This session will explore approaches to responding to written work and other individual and collaborative assignments. The panel will talk through and illustrate their audio (podcasting), video (Camtasia/Jing), and written (MS Word) forms of feedback to students. We will also discuss our efforts to use comments as part of a larger feedback loop to promote ongoing student learning.

Meg is demonstrating adding comments to a document. She uses critical questions to analyze student work rather than act as an editor. She discussed the track changes feature in MS Word and the limitations. Instead, she prefers the commenting feature. She ties her comments to a grading rubric. Meg maintains a bank of comments that she reuses when responding to students. She uses color to call attention to specific parts of a document by highlighting. When starting a course, she instructs students on how to read her comments. Meg now takes in all assignments electronically.

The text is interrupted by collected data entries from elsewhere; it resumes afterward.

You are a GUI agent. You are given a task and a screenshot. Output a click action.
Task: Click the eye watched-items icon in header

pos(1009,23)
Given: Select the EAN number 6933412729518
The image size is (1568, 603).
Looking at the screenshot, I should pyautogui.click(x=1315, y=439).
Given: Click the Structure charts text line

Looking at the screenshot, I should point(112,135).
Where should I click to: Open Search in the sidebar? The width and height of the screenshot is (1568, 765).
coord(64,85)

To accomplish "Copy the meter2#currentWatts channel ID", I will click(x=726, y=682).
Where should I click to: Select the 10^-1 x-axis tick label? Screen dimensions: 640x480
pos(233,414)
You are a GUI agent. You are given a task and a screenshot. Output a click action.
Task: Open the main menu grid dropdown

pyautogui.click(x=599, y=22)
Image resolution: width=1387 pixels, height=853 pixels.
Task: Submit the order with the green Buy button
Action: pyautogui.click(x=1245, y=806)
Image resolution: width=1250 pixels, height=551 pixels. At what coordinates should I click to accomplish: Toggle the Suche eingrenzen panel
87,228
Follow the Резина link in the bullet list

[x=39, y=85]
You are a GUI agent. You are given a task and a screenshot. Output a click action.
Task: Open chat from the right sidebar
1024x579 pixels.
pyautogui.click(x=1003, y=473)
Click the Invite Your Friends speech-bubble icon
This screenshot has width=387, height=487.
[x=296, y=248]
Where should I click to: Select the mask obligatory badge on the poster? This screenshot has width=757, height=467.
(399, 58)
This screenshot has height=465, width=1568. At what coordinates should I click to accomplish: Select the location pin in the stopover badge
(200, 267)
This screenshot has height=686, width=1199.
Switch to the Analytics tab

Using color to identify needed changes

Using color to identify needed changes

Rick highlights text both online and in face-to-face classrooms. He uses color to code to show students where they can improve their writing. He has a color key to help students identify what changes they need to make. He also uses colors in a rubric, e.g, stoplight colors. Rick does not specifically identify the change, but to self-identify writing issues. Rick also showed the compare feature in MS Word. Compare allows you to show two documents side beside to see the differences. This allows an instructor to see where students are making changes from one version to another. Rick finds that using colors makes him more responsible for his rubric.

Kaijsa focuses on a new approach, she uses her iPad to make written comments on a document. She saves the document as a PDF and saves it to the iPad. She opens the document in Notability, and writes on the document with a stylist. Notability also allows for comments. Side note: presentations are being served from Dropbox. Notability can organize documents in folders. Kaijsa pulls the document from Dropbox. You can also mark up documents on your computer.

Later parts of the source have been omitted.